Material for this task Start Marker

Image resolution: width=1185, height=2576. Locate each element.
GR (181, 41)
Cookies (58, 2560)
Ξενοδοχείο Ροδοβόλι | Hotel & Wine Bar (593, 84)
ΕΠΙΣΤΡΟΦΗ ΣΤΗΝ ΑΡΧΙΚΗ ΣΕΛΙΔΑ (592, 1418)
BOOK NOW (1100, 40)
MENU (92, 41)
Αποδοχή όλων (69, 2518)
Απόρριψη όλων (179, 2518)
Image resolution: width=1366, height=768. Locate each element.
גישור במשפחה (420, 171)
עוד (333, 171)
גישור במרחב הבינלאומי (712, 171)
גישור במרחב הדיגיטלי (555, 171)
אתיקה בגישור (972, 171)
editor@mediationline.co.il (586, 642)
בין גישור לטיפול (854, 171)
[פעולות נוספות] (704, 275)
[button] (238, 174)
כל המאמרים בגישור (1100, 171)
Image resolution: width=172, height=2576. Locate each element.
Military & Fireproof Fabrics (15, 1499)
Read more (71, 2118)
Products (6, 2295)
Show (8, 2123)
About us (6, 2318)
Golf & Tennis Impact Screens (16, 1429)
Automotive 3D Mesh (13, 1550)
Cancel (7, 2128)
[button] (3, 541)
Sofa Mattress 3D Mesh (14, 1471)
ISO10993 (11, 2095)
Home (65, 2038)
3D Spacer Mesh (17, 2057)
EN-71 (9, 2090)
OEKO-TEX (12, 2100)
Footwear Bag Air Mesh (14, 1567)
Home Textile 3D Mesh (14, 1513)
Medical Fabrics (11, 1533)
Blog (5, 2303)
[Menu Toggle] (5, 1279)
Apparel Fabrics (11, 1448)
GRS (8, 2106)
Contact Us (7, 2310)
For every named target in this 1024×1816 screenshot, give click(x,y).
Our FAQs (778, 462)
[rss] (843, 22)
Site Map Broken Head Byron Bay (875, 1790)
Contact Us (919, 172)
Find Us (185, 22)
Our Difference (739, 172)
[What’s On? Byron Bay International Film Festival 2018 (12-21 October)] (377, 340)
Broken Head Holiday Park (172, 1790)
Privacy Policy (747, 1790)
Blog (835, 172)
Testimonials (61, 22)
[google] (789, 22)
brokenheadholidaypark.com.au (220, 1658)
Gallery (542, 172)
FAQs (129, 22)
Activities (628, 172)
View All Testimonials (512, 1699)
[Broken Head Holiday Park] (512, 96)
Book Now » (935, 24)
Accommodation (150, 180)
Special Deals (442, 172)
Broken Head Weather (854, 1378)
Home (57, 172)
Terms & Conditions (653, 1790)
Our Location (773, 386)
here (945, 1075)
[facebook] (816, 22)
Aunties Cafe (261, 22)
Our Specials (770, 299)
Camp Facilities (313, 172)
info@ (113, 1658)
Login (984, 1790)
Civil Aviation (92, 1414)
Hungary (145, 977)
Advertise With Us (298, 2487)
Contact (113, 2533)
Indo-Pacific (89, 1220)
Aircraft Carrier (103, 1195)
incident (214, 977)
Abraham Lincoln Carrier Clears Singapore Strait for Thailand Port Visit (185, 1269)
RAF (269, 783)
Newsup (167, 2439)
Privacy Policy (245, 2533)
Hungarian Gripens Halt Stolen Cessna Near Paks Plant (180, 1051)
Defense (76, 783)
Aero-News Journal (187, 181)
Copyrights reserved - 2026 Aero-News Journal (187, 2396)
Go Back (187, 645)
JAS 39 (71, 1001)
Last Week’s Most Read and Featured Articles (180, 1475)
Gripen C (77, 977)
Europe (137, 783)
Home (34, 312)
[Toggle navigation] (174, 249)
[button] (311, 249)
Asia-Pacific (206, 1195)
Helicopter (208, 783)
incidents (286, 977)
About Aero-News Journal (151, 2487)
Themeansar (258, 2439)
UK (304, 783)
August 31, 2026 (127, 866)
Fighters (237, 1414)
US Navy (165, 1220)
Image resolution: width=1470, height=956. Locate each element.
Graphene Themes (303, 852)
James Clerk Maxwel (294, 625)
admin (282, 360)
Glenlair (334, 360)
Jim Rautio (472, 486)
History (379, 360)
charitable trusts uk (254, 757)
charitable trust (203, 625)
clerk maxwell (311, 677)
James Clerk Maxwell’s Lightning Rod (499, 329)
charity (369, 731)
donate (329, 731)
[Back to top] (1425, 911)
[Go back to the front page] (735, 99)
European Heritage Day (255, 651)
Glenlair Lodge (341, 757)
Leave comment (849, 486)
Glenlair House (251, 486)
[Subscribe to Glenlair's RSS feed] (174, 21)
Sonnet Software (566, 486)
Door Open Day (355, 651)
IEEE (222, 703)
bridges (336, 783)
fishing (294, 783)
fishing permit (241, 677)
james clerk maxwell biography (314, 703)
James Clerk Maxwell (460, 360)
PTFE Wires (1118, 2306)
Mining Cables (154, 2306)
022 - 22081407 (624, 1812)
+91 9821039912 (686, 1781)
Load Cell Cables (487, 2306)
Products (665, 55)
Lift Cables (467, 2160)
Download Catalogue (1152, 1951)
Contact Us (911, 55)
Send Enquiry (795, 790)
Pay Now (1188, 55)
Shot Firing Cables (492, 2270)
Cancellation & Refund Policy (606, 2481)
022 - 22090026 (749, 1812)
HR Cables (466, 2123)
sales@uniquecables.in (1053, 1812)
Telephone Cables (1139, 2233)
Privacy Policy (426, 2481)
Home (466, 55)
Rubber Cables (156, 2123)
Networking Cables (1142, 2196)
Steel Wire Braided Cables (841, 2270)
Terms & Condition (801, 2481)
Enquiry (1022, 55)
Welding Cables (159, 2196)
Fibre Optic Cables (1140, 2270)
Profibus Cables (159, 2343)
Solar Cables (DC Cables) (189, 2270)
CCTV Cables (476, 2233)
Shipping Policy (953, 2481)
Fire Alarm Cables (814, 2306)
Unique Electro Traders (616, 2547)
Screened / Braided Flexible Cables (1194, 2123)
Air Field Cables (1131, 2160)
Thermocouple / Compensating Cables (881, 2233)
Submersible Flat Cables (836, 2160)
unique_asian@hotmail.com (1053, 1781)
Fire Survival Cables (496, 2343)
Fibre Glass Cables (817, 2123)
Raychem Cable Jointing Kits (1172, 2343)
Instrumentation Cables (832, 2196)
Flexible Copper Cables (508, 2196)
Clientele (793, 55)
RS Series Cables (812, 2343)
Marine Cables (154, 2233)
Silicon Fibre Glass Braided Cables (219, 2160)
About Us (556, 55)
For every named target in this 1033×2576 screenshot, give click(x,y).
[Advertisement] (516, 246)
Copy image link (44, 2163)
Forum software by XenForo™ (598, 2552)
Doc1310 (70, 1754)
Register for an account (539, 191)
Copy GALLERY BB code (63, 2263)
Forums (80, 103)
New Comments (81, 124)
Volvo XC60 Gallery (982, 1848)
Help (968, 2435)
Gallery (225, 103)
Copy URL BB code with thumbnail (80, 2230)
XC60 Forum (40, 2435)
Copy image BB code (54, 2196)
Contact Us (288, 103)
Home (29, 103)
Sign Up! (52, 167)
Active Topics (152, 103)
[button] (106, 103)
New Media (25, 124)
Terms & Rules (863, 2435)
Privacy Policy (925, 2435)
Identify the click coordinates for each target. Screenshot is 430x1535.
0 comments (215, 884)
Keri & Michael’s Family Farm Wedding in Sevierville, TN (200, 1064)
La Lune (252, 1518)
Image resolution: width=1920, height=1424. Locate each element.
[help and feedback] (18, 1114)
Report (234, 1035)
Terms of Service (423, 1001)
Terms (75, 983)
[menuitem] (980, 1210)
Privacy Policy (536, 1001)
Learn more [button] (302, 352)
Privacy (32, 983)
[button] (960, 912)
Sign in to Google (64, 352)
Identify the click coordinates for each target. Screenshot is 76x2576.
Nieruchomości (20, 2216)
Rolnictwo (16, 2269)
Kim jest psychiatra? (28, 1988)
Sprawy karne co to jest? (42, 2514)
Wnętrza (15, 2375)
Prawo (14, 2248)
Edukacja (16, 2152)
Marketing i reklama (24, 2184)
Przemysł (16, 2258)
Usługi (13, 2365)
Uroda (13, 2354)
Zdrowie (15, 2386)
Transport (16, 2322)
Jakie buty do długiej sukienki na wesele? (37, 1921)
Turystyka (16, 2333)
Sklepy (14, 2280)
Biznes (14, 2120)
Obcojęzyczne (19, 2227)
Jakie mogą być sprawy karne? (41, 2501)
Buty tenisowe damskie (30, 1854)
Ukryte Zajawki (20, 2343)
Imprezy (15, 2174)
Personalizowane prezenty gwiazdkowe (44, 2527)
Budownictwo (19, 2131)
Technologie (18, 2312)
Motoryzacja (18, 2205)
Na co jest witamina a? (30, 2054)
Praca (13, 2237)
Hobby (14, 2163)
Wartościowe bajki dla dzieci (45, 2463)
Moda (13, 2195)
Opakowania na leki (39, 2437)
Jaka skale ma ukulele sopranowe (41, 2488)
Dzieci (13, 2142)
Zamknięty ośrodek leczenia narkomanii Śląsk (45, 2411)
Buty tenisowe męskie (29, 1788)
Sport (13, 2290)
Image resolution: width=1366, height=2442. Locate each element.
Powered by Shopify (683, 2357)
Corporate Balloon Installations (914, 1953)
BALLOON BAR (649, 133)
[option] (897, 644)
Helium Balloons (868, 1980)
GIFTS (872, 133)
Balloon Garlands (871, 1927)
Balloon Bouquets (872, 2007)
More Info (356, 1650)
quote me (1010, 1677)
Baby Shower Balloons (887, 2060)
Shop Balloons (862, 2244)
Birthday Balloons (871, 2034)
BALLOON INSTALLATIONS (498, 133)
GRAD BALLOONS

Material for this task End Marker

### Exercise
From the records above, give again exactly the lines running from the line with "Keri & Michael’s" to the line with "[menuitem] (980, 1210)", inclusive.

### Output for this exercise
Keri & Michael’s Family Farm Wedding in Sevierville, TN (200, 1064)
La Lune (252, 1518)
Image resolution: width=1920, height=1424. Locate each element.
[help and feedback] (18, 1114)
Report (234, 1035)
Terms of Service (423, 1001)
Terms (75, 983)
[menuitem] (980, 1210)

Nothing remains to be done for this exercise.